Optimization of low-abundance protein extraction and abundant protein removal from defatted soybean meal.

Abstract

The aim of this study was to optimize the conditions for the extraction of low-abundance proteins (LAPs) and the removal of abundant proteins (APs; β-conglycinin and glycinin) from soybean meal. Single factor and orthogonal experiments were designed to determine the effects of four factors (isopropanol concentration, total extraction time, ultrasonic power, and ultrasonic time) on protein concentration in isopropanol extracts. Proteins in the isopropanol supernatant and the cold acetone precipitate of isopropanol were identified by sodium dodecyl sulfate polyacrylamide gel electrophoresis (SDS-PAGE) and matrix-assisted laser desorption/ionization-time of flight mass spectrometry (MALDI-TOF-MS). The results showed that the optimal conditions were 50% isopropanol, ultrasonic pretreatment for 15 min at 350 W, and a total extraction time of 1 h.

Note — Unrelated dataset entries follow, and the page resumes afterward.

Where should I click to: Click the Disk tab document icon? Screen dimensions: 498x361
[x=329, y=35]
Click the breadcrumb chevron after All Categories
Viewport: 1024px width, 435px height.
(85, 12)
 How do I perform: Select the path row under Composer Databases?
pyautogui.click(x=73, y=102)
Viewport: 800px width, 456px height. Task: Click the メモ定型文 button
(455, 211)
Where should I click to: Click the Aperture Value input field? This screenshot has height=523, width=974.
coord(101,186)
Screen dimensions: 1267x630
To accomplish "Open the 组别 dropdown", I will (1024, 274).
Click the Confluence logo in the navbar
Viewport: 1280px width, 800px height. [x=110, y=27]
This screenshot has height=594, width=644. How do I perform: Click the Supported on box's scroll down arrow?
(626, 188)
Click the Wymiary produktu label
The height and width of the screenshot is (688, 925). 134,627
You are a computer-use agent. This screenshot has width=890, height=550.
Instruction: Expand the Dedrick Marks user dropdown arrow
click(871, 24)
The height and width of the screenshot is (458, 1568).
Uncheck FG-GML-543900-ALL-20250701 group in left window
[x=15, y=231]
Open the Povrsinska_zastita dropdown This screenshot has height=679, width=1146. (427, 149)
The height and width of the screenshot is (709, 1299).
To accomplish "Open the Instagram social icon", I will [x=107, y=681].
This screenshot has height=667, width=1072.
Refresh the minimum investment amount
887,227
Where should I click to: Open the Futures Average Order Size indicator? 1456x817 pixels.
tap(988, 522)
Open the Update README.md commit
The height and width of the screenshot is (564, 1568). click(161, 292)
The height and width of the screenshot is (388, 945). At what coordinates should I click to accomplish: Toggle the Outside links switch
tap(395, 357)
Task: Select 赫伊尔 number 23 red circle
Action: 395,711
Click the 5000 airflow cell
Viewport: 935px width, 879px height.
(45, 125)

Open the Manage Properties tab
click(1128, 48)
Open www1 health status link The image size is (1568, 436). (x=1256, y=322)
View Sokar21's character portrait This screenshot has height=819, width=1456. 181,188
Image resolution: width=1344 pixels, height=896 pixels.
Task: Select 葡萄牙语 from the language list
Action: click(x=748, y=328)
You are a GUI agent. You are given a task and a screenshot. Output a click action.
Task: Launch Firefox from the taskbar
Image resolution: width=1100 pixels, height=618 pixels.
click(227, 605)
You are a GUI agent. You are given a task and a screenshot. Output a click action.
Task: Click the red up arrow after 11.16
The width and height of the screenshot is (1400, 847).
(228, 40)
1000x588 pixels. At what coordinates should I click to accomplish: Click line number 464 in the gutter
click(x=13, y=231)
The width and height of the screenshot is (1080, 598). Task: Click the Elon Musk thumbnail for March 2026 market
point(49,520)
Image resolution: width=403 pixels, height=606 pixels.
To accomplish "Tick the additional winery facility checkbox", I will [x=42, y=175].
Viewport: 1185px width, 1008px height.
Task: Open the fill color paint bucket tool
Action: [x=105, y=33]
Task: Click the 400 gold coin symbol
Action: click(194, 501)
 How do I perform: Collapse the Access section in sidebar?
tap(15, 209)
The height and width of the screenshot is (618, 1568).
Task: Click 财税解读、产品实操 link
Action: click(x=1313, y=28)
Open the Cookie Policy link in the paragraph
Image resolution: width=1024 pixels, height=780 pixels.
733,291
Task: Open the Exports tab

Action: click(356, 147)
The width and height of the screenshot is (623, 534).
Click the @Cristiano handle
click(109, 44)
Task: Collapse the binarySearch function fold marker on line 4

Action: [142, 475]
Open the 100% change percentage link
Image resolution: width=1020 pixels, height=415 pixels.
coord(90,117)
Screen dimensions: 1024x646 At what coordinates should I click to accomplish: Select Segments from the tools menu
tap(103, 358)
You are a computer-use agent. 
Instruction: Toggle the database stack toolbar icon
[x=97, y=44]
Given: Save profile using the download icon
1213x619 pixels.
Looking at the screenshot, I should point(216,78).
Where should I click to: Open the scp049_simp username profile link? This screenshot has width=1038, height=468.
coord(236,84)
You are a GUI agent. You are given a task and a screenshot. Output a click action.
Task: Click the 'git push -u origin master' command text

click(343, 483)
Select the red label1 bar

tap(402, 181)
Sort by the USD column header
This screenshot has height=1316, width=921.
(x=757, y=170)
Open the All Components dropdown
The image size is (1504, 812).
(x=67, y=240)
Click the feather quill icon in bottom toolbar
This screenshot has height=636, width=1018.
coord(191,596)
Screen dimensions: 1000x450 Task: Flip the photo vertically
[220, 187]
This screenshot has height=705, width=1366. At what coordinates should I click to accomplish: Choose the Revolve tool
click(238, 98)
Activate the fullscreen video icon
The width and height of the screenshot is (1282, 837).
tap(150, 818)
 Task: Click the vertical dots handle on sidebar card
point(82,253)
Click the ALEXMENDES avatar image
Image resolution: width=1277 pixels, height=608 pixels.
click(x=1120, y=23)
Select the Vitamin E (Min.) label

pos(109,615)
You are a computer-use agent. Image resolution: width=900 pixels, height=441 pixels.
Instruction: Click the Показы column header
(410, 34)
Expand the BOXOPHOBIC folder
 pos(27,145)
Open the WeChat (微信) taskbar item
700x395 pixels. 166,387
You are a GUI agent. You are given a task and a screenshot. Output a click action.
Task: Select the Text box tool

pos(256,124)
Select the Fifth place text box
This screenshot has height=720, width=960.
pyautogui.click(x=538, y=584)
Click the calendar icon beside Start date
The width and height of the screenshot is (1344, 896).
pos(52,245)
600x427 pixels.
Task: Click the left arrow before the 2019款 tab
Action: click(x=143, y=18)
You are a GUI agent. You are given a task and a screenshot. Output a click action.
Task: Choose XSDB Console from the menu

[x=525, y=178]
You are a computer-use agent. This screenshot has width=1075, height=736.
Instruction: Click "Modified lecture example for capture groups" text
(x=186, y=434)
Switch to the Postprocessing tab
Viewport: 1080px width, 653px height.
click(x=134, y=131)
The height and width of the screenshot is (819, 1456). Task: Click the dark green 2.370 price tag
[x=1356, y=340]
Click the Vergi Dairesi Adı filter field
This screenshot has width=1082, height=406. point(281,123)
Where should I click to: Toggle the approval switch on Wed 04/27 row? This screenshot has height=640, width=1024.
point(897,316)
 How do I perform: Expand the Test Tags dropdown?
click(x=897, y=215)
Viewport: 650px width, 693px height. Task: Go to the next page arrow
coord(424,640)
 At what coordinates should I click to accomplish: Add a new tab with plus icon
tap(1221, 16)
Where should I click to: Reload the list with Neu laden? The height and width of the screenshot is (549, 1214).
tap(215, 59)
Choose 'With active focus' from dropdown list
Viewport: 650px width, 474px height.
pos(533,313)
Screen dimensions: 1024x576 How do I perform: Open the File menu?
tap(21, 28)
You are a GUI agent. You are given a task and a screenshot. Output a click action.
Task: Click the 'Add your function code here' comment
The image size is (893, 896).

Under these conditions, the protein concentration in the isopropanol extracts reached 0.8081 g/L. Many LAPs were detected, including β-amylase, soybean agglutinin, soybean trypsin inhibitor, fumarylacetoacetase-like, phospholipase D alpha 1-like, oleosin, and even some unknown soybean proteins. The soybean APs (β-conglycinin and glycinin) were not found. The method may be useful for discovering new soybean proteins and extracting enough LAPs of soybean to allow further studies of their physiological effects on animals without the influence of APs.